Change every "Locate an element on the screen" in the records below to "Find an element on the screen" and reproduce the rest without alteration.

-- MATERIAL FOR THIS EXERCISE follows --

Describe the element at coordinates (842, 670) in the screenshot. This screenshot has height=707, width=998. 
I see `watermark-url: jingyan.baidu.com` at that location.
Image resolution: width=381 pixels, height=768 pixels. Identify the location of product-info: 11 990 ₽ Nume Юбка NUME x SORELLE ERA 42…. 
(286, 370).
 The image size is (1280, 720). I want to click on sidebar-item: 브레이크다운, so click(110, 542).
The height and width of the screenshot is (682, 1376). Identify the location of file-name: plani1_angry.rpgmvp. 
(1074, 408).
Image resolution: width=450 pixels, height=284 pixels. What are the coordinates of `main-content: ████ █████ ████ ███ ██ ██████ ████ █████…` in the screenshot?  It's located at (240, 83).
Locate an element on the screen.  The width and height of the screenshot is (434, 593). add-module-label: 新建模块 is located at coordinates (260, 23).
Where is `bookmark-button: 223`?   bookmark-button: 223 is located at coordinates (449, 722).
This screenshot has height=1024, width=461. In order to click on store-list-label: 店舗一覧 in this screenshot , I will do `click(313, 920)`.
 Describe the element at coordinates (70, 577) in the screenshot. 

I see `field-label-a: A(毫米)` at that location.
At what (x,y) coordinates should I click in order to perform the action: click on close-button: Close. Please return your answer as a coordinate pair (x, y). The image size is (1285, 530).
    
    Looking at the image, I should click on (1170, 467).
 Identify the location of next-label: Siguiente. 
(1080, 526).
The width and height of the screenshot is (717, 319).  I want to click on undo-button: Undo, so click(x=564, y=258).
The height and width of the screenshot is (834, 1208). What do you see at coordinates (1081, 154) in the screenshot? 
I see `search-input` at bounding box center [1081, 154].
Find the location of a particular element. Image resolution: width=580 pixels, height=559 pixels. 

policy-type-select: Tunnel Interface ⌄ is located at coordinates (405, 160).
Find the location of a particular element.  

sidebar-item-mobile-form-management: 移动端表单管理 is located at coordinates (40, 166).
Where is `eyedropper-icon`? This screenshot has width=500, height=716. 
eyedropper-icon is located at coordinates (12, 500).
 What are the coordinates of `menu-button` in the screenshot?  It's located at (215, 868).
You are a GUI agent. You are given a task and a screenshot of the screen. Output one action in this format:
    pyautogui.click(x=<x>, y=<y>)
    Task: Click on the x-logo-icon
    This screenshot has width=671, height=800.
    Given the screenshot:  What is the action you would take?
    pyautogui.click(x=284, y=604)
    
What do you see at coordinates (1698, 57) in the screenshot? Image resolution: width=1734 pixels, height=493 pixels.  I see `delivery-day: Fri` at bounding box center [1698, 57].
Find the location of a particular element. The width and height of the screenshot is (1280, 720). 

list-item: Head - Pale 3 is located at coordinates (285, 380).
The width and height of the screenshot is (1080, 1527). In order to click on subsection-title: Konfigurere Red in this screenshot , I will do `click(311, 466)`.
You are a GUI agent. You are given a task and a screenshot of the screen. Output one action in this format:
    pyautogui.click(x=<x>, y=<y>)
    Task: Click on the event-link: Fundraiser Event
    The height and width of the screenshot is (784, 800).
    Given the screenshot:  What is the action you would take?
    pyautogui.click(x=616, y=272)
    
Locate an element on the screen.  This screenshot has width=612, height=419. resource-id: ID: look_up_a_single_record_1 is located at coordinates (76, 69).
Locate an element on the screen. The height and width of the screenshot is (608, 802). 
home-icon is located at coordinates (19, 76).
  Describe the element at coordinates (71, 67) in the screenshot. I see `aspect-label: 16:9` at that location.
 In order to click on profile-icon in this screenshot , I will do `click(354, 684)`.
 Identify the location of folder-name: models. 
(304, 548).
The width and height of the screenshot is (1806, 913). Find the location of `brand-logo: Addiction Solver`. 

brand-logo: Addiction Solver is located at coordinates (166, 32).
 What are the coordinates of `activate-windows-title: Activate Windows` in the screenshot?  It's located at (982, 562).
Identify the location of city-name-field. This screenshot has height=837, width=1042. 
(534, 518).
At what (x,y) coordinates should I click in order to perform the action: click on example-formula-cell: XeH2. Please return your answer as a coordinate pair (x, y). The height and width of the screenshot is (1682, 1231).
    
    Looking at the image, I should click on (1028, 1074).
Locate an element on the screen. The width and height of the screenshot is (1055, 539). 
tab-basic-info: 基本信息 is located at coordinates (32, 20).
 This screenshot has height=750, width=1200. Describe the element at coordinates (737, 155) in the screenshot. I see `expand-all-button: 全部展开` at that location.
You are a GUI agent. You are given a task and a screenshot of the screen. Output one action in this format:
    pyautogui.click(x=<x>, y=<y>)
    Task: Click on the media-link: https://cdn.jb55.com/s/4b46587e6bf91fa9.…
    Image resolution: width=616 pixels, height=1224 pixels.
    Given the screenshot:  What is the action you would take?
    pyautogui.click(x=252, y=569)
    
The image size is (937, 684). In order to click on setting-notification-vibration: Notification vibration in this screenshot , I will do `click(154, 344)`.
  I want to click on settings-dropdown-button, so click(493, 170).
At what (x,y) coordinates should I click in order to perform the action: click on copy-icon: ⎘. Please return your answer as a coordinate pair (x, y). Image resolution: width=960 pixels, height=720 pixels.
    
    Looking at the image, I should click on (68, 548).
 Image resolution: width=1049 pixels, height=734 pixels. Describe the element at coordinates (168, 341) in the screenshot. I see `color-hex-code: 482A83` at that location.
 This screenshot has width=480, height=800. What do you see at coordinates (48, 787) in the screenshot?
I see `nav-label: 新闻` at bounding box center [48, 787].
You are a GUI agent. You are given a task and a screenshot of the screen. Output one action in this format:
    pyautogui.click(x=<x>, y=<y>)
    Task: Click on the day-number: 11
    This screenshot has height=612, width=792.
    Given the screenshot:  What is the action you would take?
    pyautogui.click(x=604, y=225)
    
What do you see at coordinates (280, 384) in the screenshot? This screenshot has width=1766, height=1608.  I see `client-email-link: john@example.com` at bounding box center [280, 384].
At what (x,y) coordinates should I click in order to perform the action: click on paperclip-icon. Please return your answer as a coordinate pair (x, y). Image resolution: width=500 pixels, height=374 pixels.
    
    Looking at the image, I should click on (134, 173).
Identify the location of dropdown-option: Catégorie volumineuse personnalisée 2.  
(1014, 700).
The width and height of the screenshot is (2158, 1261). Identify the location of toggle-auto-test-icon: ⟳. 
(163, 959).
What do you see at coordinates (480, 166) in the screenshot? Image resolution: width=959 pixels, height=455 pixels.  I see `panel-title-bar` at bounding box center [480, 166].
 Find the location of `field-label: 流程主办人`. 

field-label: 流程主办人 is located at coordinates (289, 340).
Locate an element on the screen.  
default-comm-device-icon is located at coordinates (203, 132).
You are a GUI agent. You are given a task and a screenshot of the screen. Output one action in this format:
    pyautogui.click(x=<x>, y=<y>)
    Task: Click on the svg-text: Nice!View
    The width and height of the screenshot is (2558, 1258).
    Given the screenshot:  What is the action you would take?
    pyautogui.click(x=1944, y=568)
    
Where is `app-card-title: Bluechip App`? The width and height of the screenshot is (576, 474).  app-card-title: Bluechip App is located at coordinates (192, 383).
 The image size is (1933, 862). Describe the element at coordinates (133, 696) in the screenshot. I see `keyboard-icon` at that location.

-- MATERIAL FOR THIS EXERCISE concluded --

= YOUR RESPONSE =
Describe the element at coordinates (842, 670) in the screenshot. This screenshot has height=707, width=998. 
I see `watermark-url: jingyan.baidu.com` at that location.
Image resolution: width=381 pixels, height=768 pixels. Identify the location of product-info: 11 990 ₽ Nume Юбка NUME x SORELLE ERA 42…. 
(286, 370).
 The image size is (1280, 720). I want to click on sidebar-item: 브레이크다운, so click(110, 542).
The height and width of the screenshot is (682, 1376). Identify the location of file-name: plani1_angry.rpgmvp. 
(1074, 408).
Image resolution: width=450 pixels, height=284 pixels. What are the coordinates of `main-content: ████ █████ ████ ███ ██ ██████ ████ █████…` in the screenshot?  It's located at (240, 83).
Find an element on the screen.  The width and height of the screenshot is (434, 593). add-module-label: 新建模块 is located at coordinates (260, 23).
Where is `bookmark-button: 223`?   bookmark-button: 223 is located at coordinates (449, 722).
This screenshot has height=1024, width=461. In order to click on store-list-label: 店舗一覧 in this screenshot , I will do `click(313, 920)`.
 Describe the element at coordinates (70, 577) in the screenshot. 

I see `field-label-a: A(毫米)` at that location.
At what (x,y) coordinates should I click in order to perform the action: click on close-button: Close. Please return your answer as a coordinate pair (x, y). The image size is (1285, 530).
    
    Looking at the image, I should click on (1170, 467).
 Identify the location of next-label: Siguiente. 
(1080, 526).
The width and height of the screenshot is (717, 319).  I want to click on undo-button: Undo, so click(x=564, y=258).
The height and width of the screenshot is (834, 1208). What do you see at coordinates (1081, 154) in the screenshot? 
I see `search-input` at bounding box center [1081, 154].
Find the location of a particular element. Image resolution: width=580 pixels, height=559 pixels. 

policy-type-select: Tunnel Interface ⌄ is located at coordinates (405, 160).
Find the location of a particular element.  

sidebar-item-mobile-form-management: 移动端表单管理 is located at coordinates (40, 166).
Where is `eyedropper-icon`? This screenshot has width=500, height=716. 
eyedropper-icon is located at coordinates (12, 500).
 What are the coordinates of `menu-button` in the screenshot?  It's located at (215, 868).
You are a GUI agent. You are given a task and a screenshot of the screen. Output one action in this format:
    pyautogui.click(x=<x>, y=<y>)
    Task: Click on the x-logo-icon
    This screenshot has width=671, height=800.
    Given the screenshot:  What is the action you would take?
    pyautogui.click(x=284, y=604)
    
What do you see at coordinates (1698, 57) in the screenshot? Image resolution: width=1734 pixels, height=493 pixels.  I see `delivery-day: Fri` at bounding box center [1698, 57].
Find the location of a particular element. The width and height of the screenshot is (1280, 720). 

list-item: Head - Pale 3 is located at coordinates (285, 380).
The width and height of the screenshot is (1080, 1527). In order to click on subsection-title: Konfigurere Red in this screenshot , I will do `click(311, 466)`.
You are a GUI agent. You are given a task and a screenshot of the screen. Output one action in this format:
    pyautogui.click(x=<x>, y=<y>)
    Task: Click on the event-link: Fundraiser Event
    The height and width of the screenshot is (784, 800).
    Given the screenshot:  What is the action you would take?
    pyautogui.click(x=616, y=272)
    
Find an element on the screen.  This screenshot has width=612, height=419. resource-id: ID: look_up_a_single_record_1 is located at coordinates (76, 69).
Find an element on the screen. The height and width of the screenshot is (608, 802). 
home-icon is located at coordinates (19, 76).
  Describe the element at coordinates (71, 67) in the screenshot. I see `aspect-label: 16:9` at that location.
 In order to click on profile-icon in this screenshot , I will do `click(354, 684)`.
 Identify the location of folder-name: models. 
(304, 548).
The width and height of the screenshot is (1806, 913). Find the location of `brand-logo: Addiction Solver`. 

brand-logo: Addiction Solver is located at coordinates (166, 32).
 What are the coordinates of `activate-windows-title: Activate Windows` in the screenshot?  It's located at (982, 562).
Identify the location of city-name-field. This screenshot has height=837, width=1042. 
(534, 518).
At what (x,y) coordinates should I click in order to perform the action: click on example-formula-cell: XeH2. Please return your answer as a coordinate pair (x, y). The height and width of the screenshot is (1682, 1231).
    
    Looking at the image, I should click on (1028, 1074).
Find an element on the screen. The width and height of the screenshot is (1055, 539). 
tab-basic-info: 基本信息 is located at coordinates (32, 20).
 This screenshot has height=750, width=1200. Describe the element at coordinates (737, 155) in the screenshot. I see `expand-all-button: 全部展开` at that location.
You are a GUI agent. You are given a task and a screenshot of the screen. Output one action in this format:
    pyautogui.click(x=<x>, y=<y>)
    Task: Click on the media-link: https://cdn.jb55.com/s/4b46587e6bf91fa9.…
    Image resolution: width=616 pixels, height=1224 pixels.
    Given the screenshot:  What is the action you would take?
    pyautogui.click(x=252, y=569)
    
The image size is (937, 684). In order to click on setting-notification-vibration: Notification vibration in this screenshot , I will do `click(154, 344)`.
  I want to click on settings-dropdown-button, so click(493, 170).
At what (x,y) coordinates should I click in order to perform the action: click on copy-icon: ⎘. Please return your answer as a coordinate pair (x, y). Image resolution: width=960 pixels, height=720 pixels.
    
    Looking at the image, I should click on (68, 548).
 Image resolution: width=1049 pixels, height=734 pixels. Describe the element at coordinates (168, 341) in the screenshot. I see `color-hex-code: 482A83` at that location.
 This screenshot has width=480, height=800. What do you see at coordinates (48, 787) in the screenshot?
I see `nav-label: 新闻` at bounding box center [48, 787].
You are a GUI agent. You are given a task and a screenshot of the screen. Output one action in this format:
    pyautogui.click(x=<x>, y=<y>)
    Task: Click on the day-number: 11
    This screenshot has height=612, width=792.
    Given the screenshot:  What is the action you would take?
    pyautogui.click(x=604, y=225)
    
What do you see at coordinates (280, 384) in the screenshot? This screenshot has width=1766, height=1608.  I see `client-email-link: john@example.com` at bounding box center [280, 384].
At what (x,y) coordinates should I click in order to perform the action: click on paperclip-icon. Please return your answer as a coordinate pair (x, y). Image resolution: width=500 pixels, height=374 pixels.
    
    Looking at the image, I should click on (134, 173).
Identify the location of dropdown-option: Catégorie volumineuse personnalisée 2.  
(1014, 700).
The width and height of the screenshot is (2158, 1261). Identify the location of toggle-auto-test-icon: ⟳. 
(163, 959).
What do you see at coordinates (480, 166) in the screenshot? Image resolution: width=959 pixels, height=455 pixels.  I see `panel-title-bar` at bounding box center [480, 166].
 Find the location of `field-label: 流程主办人`. 

field-label: 流程主办人 is located at coordinates (289, 340).
Find an element on the screen.  
default-comm-device-icon is located at coordinates (203, 132).
You are a GUI agent. You are given a task and a screenshot of the screen. Output one action in this format:
    pyautogui.click(x=<x>, y=<y>)
    Task: Click on the svg-text: Nice!View
    The width and height of the screenshot is (2558, 1258).
    Given the screenshot:  What is the action you would take?
    pyautogui.click(x=1944, y=568)
    
Where is `app-card-title: Bluechip App`? The width and height of the screenshot is (576, 474).  app-card-title: Bluechip App is located at coordinates (192, 383).
 The image size is (1933, 862). Describe the element at coordinates (133, 696) in the screenshot. I see `keyboard-icon` at that location.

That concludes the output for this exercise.